Tukar "Croissant" dengan "Pretzel" pada bagian dari baris yang memuat "You are a GUI" hingga baris yang memuat "tap(472, 121)", lalu tuliskan ulang hanya baris-baris tersebut tanpa perubahan lain. Jangan sertakan gambar dalam jawaban.

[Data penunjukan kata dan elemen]

★ ★ ★ ★

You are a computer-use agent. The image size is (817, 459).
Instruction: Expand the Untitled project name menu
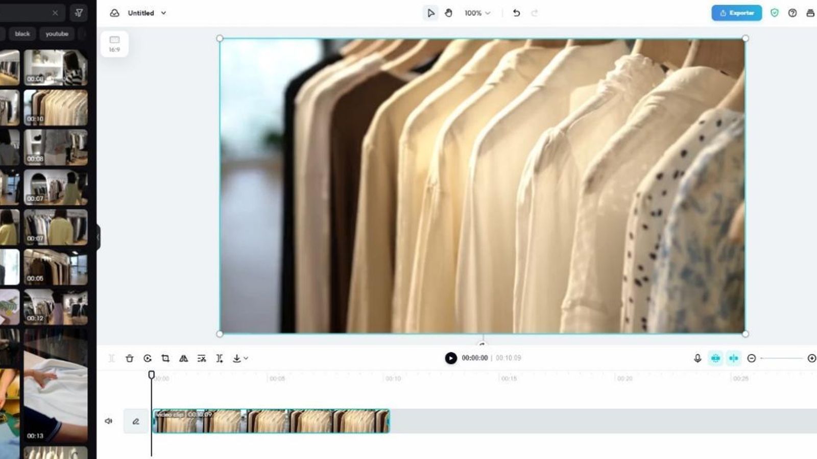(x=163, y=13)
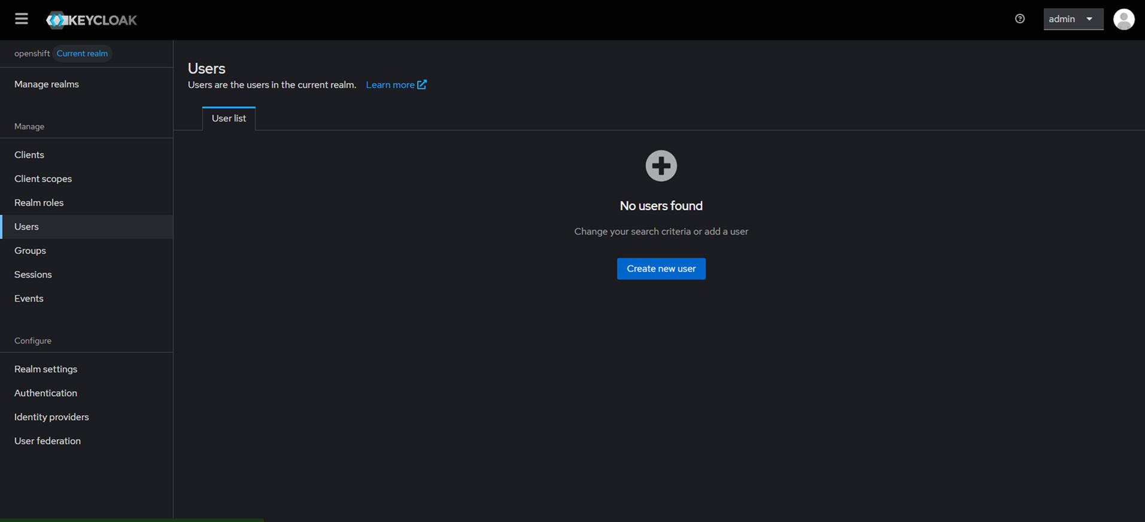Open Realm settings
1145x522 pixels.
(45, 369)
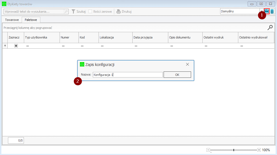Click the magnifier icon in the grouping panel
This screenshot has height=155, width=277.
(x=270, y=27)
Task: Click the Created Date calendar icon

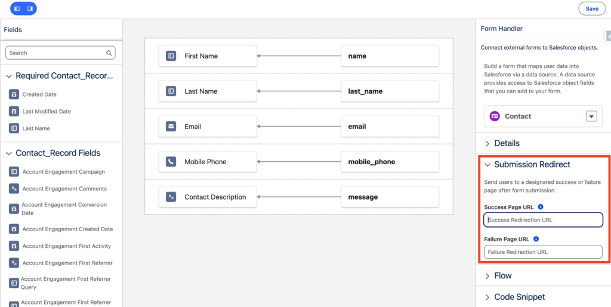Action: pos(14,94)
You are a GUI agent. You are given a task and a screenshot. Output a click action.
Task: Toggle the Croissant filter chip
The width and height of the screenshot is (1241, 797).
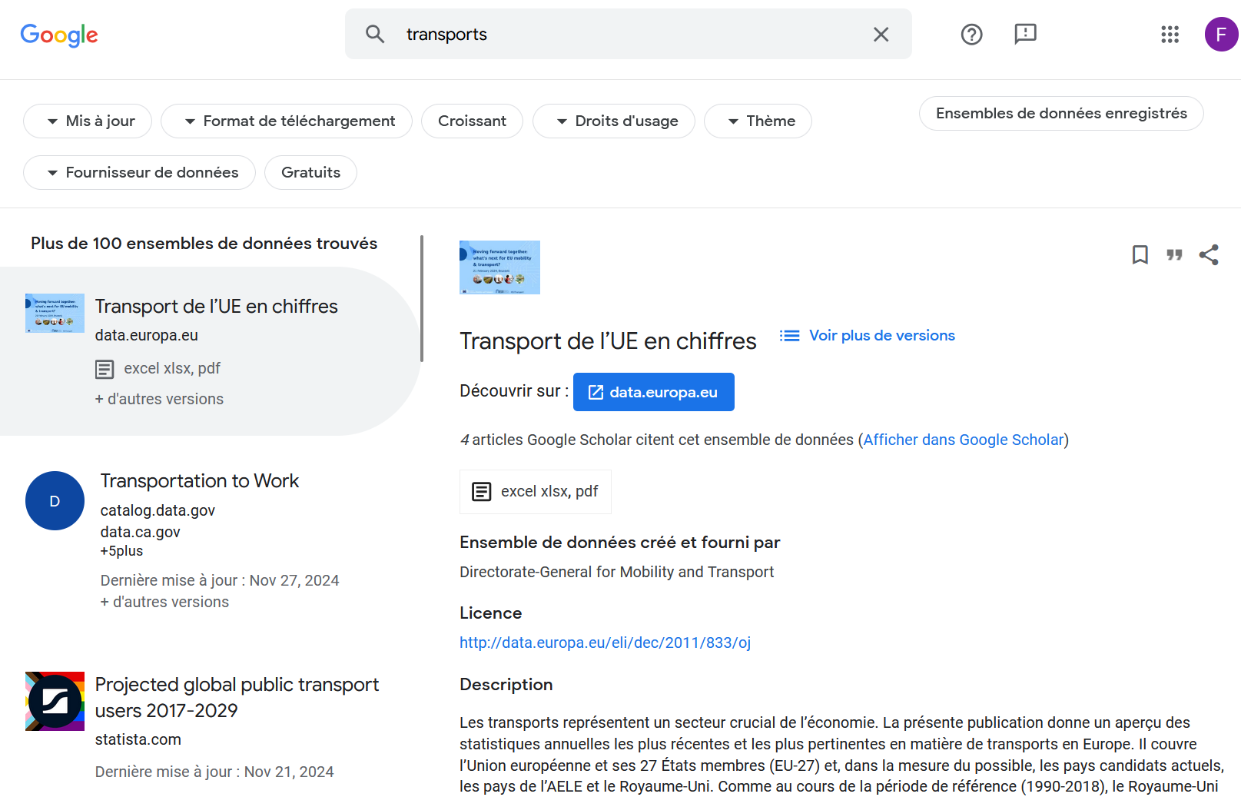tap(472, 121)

★ ★ ★ ★

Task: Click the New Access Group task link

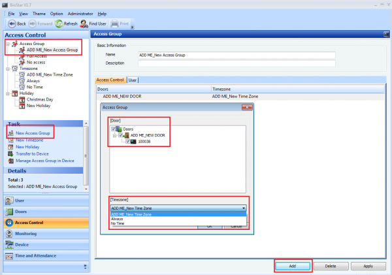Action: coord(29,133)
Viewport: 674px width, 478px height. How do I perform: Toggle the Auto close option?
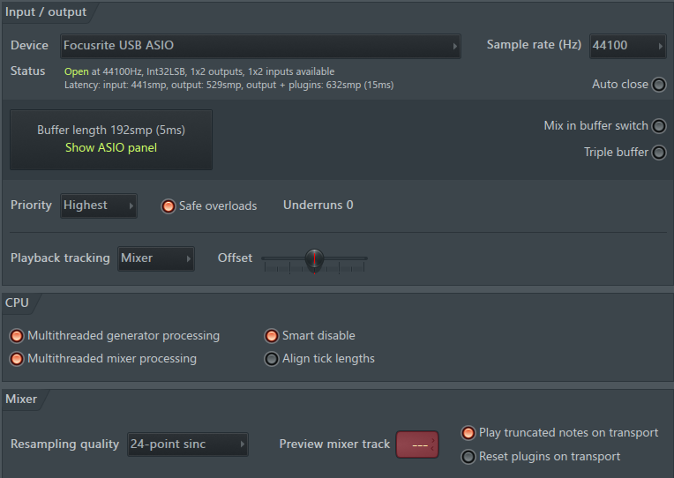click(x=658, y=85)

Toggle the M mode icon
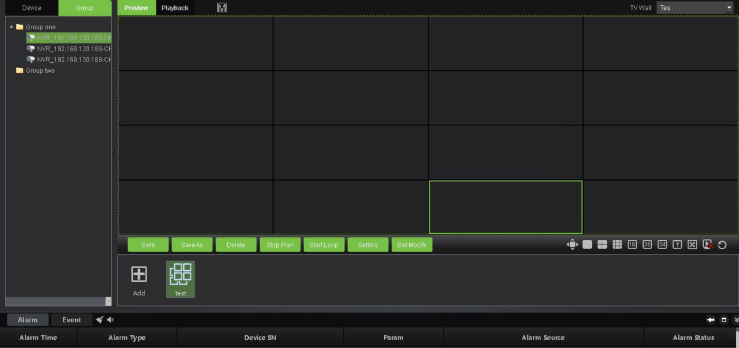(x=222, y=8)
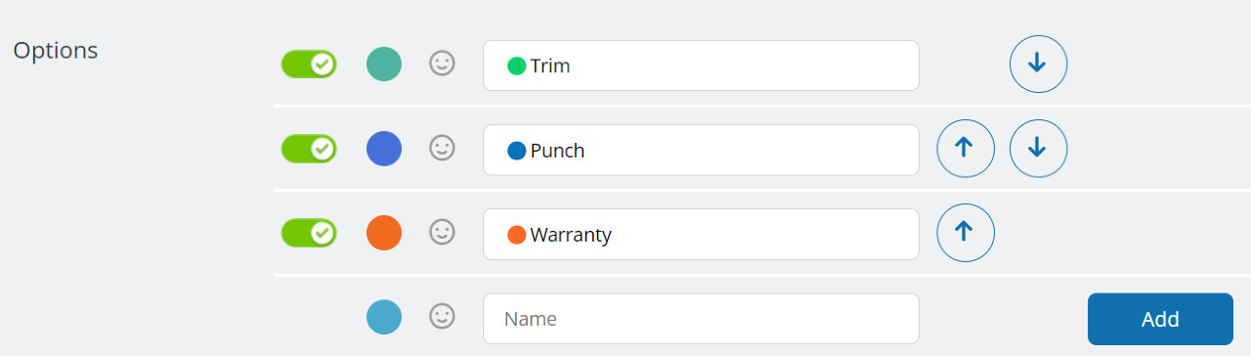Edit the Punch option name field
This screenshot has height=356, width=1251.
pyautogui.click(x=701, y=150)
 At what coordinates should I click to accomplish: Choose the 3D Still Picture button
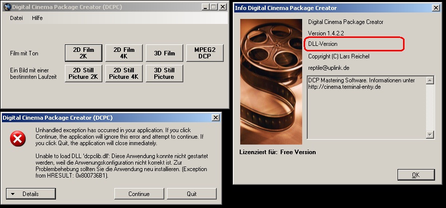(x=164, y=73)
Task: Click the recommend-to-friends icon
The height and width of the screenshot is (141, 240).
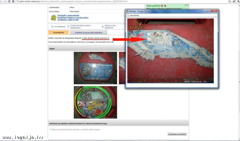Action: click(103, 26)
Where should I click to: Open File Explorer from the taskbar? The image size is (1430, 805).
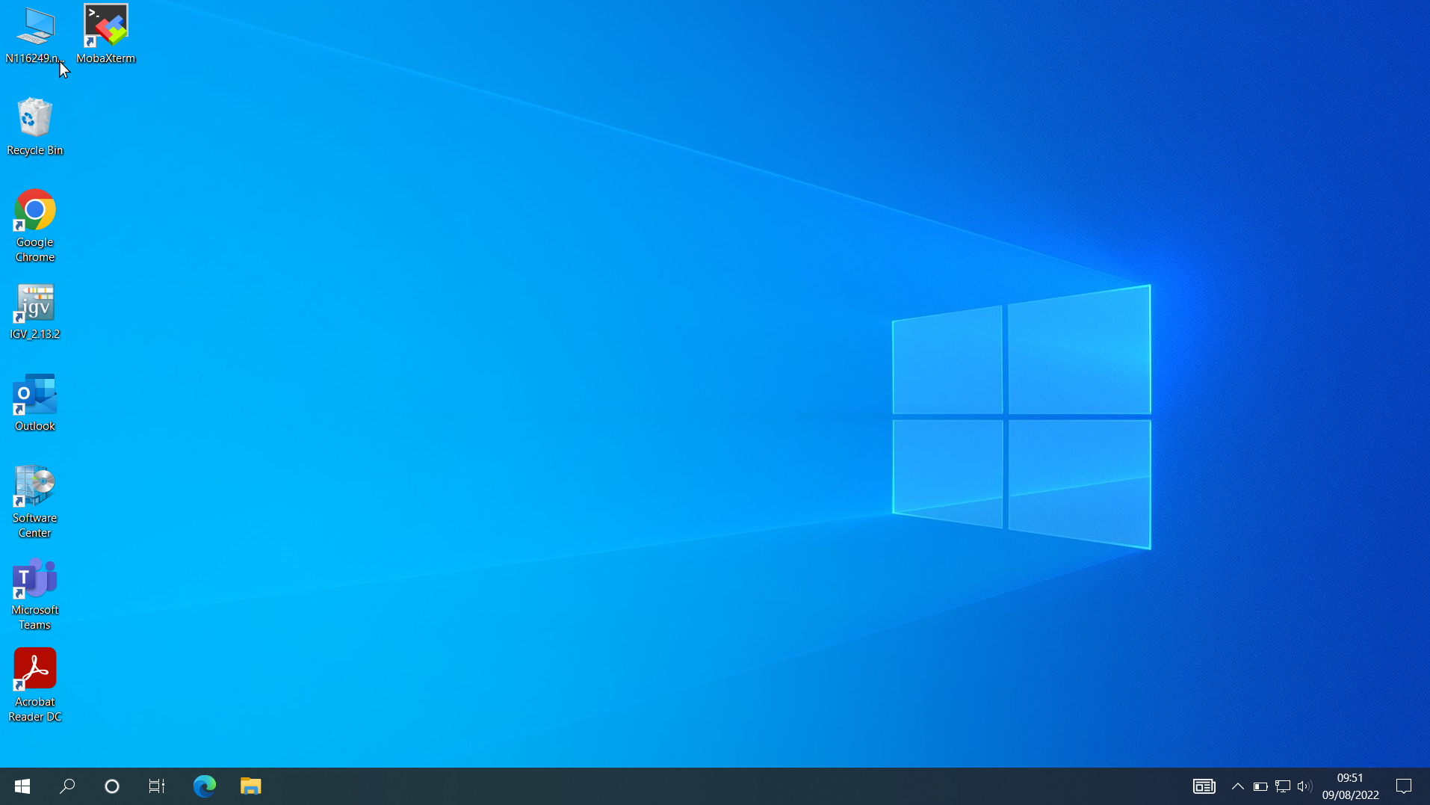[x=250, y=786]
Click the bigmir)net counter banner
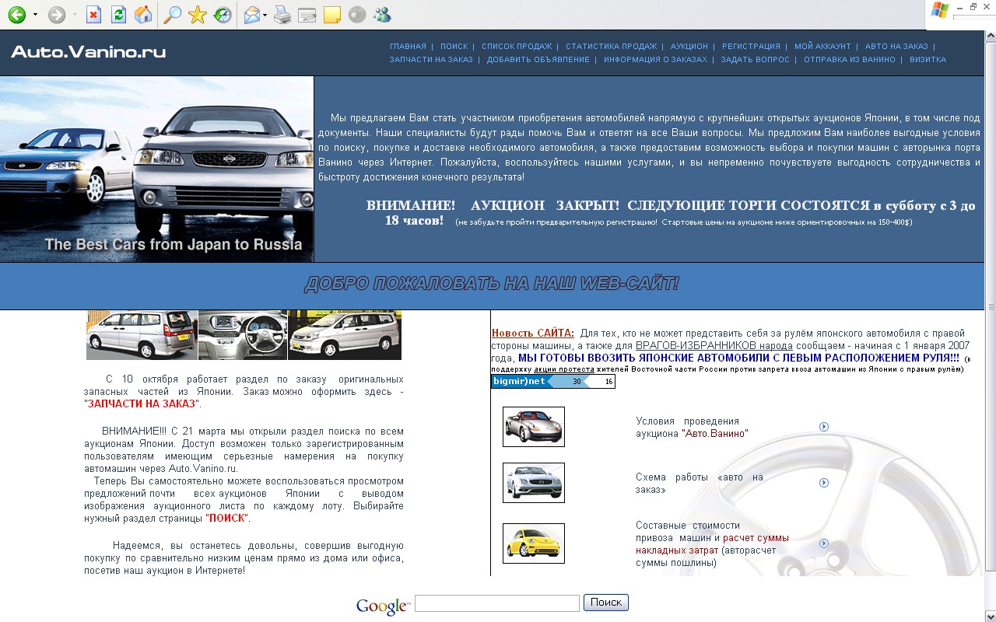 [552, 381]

★ ★ ★ ★

*Jawaban Benar:*
You are a GUI agent. You are given a task and a screenshot. Output a click action.
Task: Toggle the Pretzel filter chip
The width and height of the screenshot is (1241, 797).
tap(472, 121)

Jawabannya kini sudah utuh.